>> BEGIN Exercise inputs

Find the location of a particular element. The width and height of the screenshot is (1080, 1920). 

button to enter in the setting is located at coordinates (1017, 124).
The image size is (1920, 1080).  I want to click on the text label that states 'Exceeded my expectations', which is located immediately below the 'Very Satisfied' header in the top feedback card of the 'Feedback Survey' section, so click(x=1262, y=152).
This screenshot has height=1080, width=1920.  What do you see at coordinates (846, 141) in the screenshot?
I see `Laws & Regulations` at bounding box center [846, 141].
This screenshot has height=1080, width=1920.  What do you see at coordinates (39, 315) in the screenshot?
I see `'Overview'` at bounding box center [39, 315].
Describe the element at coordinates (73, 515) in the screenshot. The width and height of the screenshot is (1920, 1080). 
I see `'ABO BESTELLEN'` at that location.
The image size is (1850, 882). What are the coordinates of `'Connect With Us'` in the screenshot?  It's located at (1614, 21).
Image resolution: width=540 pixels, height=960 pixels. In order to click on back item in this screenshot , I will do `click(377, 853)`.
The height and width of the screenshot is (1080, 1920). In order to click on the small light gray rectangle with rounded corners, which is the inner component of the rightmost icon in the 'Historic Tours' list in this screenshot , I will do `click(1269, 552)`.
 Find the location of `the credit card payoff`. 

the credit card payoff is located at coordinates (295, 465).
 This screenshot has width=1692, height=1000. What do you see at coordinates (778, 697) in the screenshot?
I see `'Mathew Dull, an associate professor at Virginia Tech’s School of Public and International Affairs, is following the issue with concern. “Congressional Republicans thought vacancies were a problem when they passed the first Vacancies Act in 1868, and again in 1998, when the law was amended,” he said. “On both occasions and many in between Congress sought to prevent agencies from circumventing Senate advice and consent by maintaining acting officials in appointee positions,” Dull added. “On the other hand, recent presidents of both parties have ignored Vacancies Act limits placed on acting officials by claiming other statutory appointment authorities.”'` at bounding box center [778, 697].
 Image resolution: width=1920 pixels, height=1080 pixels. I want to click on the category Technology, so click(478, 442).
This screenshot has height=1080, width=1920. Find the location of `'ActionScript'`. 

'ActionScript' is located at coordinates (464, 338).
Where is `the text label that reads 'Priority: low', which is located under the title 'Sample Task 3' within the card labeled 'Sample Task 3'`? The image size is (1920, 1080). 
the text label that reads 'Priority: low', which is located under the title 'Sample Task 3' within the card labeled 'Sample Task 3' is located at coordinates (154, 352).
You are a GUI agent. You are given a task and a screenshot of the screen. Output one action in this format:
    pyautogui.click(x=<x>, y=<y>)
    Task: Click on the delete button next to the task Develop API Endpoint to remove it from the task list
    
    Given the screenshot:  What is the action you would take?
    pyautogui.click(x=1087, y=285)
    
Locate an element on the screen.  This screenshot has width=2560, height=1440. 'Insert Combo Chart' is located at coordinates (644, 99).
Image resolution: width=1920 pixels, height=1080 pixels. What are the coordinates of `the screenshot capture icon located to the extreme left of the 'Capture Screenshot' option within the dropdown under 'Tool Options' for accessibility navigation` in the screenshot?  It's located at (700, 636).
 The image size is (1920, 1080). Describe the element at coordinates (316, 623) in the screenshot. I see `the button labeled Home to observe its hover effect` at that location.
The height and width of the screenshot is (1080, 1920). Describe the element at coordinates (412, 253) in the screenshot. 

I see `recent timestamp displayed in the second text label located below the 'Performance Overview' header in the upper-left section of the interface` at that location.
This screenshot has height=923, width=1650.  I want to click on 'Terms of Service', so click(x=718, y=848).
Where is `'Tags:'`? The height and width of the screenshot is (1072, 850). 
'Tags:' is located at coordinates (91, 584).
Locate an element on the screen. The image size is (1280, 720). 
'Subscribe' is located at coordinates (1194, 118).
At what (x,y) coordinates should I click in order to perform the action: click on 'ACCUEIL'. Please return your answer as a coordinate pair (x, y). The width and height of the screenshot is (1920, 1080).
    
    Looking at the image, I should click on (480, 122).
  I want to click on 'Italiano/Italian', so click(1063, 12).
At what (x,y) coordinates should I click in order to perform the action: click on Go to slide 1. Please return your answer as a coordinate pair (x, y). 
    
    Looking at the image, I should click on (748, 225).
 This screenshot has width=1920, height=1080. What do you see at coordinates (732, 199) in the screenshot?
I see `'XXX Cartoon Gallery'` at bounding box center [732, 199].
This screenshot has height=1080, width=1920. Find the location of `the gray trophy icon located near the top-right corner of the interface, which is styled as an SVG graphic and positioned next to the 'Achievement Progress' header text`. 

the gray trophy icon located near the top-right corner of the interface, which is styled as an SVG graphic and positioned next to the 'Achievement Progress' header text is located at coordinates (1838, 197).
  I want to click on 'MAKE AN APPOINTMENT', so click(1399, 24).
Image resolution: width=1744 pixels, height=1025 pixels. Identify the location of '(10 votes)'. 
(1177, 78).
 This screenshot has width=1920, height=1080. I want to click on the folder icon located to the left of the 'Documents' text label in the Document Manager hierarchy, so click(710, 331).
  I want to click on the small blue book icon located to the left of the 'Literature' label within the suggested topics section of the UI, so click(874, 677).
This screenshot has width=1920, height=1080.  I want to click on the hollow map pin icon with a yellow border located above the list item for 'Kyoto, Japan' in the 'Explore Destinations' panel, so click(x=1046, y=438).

>> END Exercise inputs

What you are asked to do: Copy everything from the line containing "141) in the screenshot?" down to the line containing "center [39, 315].", with "height" changed to "length" and nothing else altered.

Exercise response:
This screenshot has length=1080, width=1920.  What do you see at coordinates (846, 141) in the screenshot?
I see `Laws & Regulations` at bounding box center [846, 141].
This screenshot has length=1080, width=1920.  What do you see at coordinates (39, 315) in the screenshot?
I see `'Overview'` at bounding box center [39, 315].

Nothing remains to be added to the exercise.